US Government Designates English as Sole Official Language

US Government Designates English as Sole Official Language

25.03.2025

Imatge inicial -

The Executive Order puts an End to Multilingual Services, Limiting Access for Non-English Speakers

It is in America’s best interest […] to designate one — and only one — official language.  These were the words used by US President Donald Trump when signing the executive order that designated English as the only official language in the US. This marks the first time in the nation’s nearly 250-year history that an official language has been established at the federal level.

Some 30 states have English as official language while other states also officially recognize other languages. This is the case of Alaska, which recognises 21 official languages, 20 autochthonous languages plus English, Hawaii, which also recognizes Hawaiian as official since 1978 along with English; Puerto Rico (a US territory; formally not a state), which also recognises Spanish; or South Dakota, which passed a bill in 2019 recognising the language of the Sioux language as official, albeit symbolically, as the bill states continues to refer to English as official and that “The common language of the state is English. The common language is designated as the language of any official public document or record and any official public meeting”. 

Trump’s new executive order clearly states that English – and no other language – will be the only US official language. In practical terms, this means that no other language will be used in any of the service provided by the Federal US Government. This order revokes the executive order signed in 2000 by former US President Bill Clinton’s administration (Executive Order 13166), which required federal agencies and recipients of federal funding to provide language assistance to non-English speakers. Under the new Trump’s directive, agencies are no longer obliged to offer services in multiple languages. And he did what he preaches, only days after Trump took office in January 2025, the Spanish-language version of the official White House website was removed.

The removal of Spanish from federal government platforms is not just a symbolic slight; it has real-world consequences. According to the U.S. Census Bureau, more than 41 million people in the United States speak Spanish at home—that’s nearly 13.5% of the population. Many of these individuals, including millions of U.S. citizens, rely on government websites for essential information about healthcare, taxes, immigration processes, and emergency updates. Stripping away their access to critical resources in their preferred language does not make America stronger; it makes it less inclusive and, frankly, less functional.

Along with Spanish, other language communities include Chinese, spoken by approximately 1% of the population (around 3.4 million people); Tagalog, spoken by 1.7million people; Vietnamese, by some 1.5 million people; or Arabic, by some 1.4 million people, among many others.
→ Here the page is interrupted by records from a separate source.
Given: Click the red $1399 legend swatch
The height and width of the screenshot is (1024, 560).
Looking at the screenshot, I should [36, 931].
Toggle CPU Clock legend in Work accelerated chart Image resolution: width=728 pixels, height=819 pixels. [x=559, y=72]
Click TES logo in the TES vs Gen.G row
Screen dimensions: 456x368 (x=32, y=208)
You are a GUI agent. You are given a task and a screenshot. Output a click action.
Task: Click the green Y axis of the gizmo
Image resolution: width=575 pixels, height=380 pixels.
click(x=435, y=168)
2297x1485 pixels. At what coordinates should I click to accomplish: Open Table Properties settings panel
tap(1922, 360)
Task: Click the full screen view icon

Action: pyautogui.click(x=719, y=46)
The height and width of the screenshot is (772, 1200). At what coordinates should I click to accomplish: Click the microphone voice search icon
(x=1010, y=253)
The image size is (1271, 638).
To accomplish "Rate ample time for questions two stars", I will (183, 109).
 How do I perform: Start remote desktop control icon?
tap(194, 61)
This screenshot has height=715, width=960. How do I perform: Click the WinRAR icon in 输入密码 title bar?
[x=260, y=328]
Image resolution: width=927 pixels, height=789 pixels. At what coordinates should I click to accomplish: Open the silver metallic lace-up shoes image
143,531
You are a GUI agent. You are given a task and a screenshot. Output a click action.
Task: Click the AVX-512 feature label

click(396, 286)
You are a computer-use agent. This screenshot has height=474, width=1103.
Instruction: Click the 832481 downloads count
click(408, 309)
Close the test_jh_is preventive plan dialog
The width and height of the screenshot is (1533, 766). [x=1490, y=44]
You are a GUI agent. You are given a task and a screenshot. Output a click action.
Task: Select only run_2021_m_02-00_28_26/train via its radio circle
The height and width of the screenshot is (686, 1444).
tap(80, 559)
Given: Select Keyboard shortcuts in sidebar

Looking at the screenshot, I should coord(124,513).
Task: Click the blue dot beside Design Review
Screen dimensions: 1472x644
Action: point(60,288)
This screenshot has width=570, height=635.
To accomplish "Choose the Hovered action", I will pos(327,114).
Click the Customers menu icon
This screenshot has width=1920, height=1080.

Enforcing monolingualism by law is an artificial constraint that does not represent the US linguistic diversity. It will create divisions and reinforce systemic inequalities. Research has repeatedly shown that multilingual individuals tend to have greater cognitive flexibility, problem-solving abilities, and even economic advantages. In a globalized world, linguistic diversity strengthens diplomacy, trade, and international collaboration. Making English the only official language of the United States is not just impractical—it actively erases the voices and cultures that have helped shape the nation’s history and will continue to define its future.